If you really are trying to seriously use the VPN for privacy, I think you might need a setup where things that use the VPN and things that do not are kept separate, including separate things like cookies and other storage. On a desktop, something like running the things using the VPN in a VM or a container. On phones, though? I don't think you can do that.
This would already be the case if the sites had disconnected clean instead of abruptly, since the session can still be resumed in that case.
Really what you want if you're worried about those sorts of correlations is to simply never send any traffic without the VPN. Have no default route via the physical interface at all so that if the VPN is disconnected the internet is unreachable.
Computer Networks 101 Exam
Question 31.) What identifies a TCP connection?
[ ] Peer IP address
[ ] Peer IP and Port
[x] The four-tuple (peer IP, peer port, local IP, local port)
and Pine phone https://www.pine64.org/pinephone/
That's a post from April 2019 showing a very similar issue with IKEv2 VPNs leaking traffic on iOS. I wonder if the two issues are related. Back then, Apple was made aware under responsible disclosure but apparently nothing was done about it.
Typically, a system has only one default route. You can have many interfaces and many routes, but only one default. Otherwise you don't know which default gateway to send a packet to.
fenrir:~ $ uname -a
Darwin fenrir 18.7.0 Darwin Kernel Version 18.7.0: Tue Aug 20 16:57:14 PDT 2019; root:xnu-4903.271.2~2/RELEASE_X86_64 x86_64
fenrir:~ $ netstat -rn |head
Destination Gateway Flags Refs Use Netif Expire
default 172.16.22.254 UGSc 85 732 en0
default 192.168.88.1 UGScI 2 49 en2
127 127.0.0.1 UCS 0 0 lo0
127.0.0.1 127.0.0.1 UH 1 3806 lo0
169.254 link#6 UCS 2 0 en0 !
169.254 link#8 UCSI 0 0 en2 !
fenrir:~ $ traceroute -ni en0 google.com
traceroute to google.com (126.96.36.199), 64 hops max, 52 byte packets
1 172.16.22.254 0.565 ms 0.340 ms 0.300 ms
2 172.16.25.60 0.893 ms 0.727 ms 0.721 ms
3 172.16.25.0 0.954 ms 0.819 ms 0.815 ms
4 188.8.131.52 7.422 ms 1.908 ms 3.617 ms
fenrir:~ $ traceroute -ni en2 google.com
traceroute to google.com (184.108.40.206), 64 hops max, 52 byte packets
1 192.168.88.1 12.399 ms 3.768 ms 0.811 ms
2 192.168.80.1 1.950 ms 8.322 ms 1.702 ms
3 172.26.96.161 30.448 ms 393.449 ms 46.537 ms
4 220.127.116.11 182.826 ms
18.104.22.168 34.835 ms
22.214.171.124 50.557 ms
5 126.96.36.199 52.178 ms 32.536 ms 33.431 ms
6 188.8.131.52 38.516 ms 51.138 ms 61.687 ms
7 184.108.40.206 48.626 ms 251.733 ms 38.487 ms
8 220.127.116.11 58.184 ms 82.183 ms^C
fenrir:~ $ traceroute -ns 192.168.88.243 google.com
traceroute to google.com (18.104.22.168) from 192.168.88.243, 64 hops max, 52 byte packets
1 192.168.88.1 4.658 ms 10.498 ms 3.633 ms
2 192.168.80.1 4.264 ms 58.660 ms 7.153 ms
3 172.26.96.161 105.557 ms 41.207 ms 32.243 ms
4 22.214.171.124 66.562 ms
Easy to setup with netplan and systemd-networkd, a little more complex to do manually.

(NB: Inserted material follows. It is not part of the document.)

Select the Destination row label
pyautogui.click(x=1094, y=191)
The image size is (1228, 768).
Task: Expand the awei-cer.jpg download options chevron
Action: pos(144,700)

Giant letters: "It's designed to be secure. And to protect your privacy."
Do you really want the OS to break all your existing connections when you start the VPN?
Do you think this is what most people expect to happen?
I would say that the great majority of VPN users use the VPN to gain access to services behind a firewall, not to disguise their location from the world.
I would guess they'd be pretty annoyed to have a file transfer interrupted that has nothing to do with the resources behind the VPN.
Seems bizarre to call this a "bug"
Yes, just like when I connect to WiFi while having LTE enabled and active.